• _Task statement_: The response must be made up of the lines in the entries below that contain "text".

• _Data to process_:
═══
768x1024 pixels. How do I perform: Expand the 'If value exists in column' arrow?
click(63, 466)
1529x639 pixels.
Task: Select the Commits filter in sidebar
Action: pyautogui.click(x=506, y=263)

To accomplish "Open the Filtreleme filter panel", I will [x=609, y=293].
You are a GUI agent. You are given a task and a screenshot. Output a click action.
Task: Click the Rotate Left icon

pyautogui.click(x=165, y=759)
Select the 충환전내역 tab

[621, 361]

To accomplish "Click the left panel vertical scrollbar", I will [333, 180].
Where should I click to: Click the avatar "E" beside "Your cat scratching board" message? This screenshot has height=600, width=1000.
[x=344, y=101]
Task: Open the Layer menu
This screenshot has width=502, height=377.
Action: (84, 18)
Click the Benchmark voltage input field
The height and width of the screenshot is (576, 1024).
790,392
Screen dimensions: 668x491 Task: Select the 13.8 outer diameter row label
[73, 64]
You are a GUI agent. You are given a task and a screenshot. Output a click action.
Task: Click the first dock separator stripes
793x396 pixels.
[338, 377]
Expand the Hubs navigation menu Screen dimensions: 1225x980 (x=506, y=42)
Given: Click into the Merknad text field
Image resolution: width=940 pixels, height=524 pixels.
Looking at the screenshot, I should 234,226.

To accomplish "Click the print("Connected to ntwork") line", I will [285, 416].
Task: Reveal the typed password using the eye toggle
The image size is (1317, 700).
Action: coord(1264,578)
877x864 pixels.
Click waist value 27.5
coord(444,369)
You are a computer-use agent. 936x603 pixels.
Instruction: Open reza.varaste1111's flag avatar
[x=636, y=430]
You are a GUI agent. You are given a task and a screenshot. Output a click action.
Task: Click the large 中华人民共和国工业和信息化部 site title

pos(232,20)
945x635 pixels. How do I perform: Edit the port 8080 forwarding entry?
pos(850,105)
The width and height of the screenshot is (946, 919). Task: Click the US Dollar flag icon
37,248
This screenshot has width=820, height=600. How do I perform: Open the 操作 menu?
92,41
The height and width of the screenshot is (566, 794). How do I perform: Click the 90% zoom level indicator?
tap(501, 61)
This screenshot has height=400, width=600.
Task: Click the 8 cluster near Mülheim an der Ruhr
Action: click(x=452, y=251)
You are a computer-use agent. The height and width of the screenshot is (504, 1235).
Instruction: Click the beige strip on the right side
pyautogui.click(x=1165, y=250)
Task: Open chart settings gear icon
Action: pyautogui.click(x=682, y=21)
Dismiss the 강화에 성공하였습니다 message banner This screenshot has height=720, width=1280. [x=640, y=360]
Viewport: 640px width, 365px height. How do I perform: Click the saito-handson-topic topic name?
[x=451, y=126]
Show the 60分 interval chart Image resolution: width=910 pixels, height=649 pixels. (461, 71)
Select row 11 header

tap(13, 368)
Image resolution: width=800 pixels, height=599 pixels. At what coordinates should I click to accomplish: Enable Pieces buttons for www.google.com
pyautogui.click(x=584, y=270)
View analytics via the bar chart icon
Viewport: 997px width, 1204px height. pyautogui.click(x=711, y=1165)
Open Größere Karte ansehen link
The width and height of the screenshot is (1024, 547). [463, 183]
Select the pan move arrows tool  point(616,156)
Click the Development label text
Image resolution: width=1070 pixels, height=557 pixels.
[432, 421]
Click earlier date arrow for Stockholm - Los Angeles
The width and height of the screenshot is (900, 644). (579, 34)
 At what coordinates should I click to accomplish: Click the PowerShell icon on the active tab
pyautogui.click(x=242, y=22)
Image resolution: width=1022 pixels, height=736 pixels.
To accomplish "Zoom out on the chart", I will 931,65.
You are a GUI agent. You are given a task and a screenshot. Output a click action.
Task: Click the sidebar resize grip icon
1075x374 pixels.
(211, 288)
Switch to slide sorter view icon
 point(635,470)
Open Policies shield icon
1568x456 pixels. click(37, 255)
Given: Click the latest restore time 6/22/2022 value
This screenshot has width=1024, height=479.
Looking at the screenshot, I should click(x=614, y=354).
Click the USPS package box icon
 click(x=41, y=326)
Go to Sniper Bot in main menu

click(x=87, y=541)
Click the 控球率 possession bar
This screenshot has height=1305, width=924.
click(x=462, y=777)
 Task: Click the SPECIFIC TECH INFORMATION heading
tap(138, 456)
═══
• _The completed task_:
Given: Click into the Merknad text field
Click the Development label text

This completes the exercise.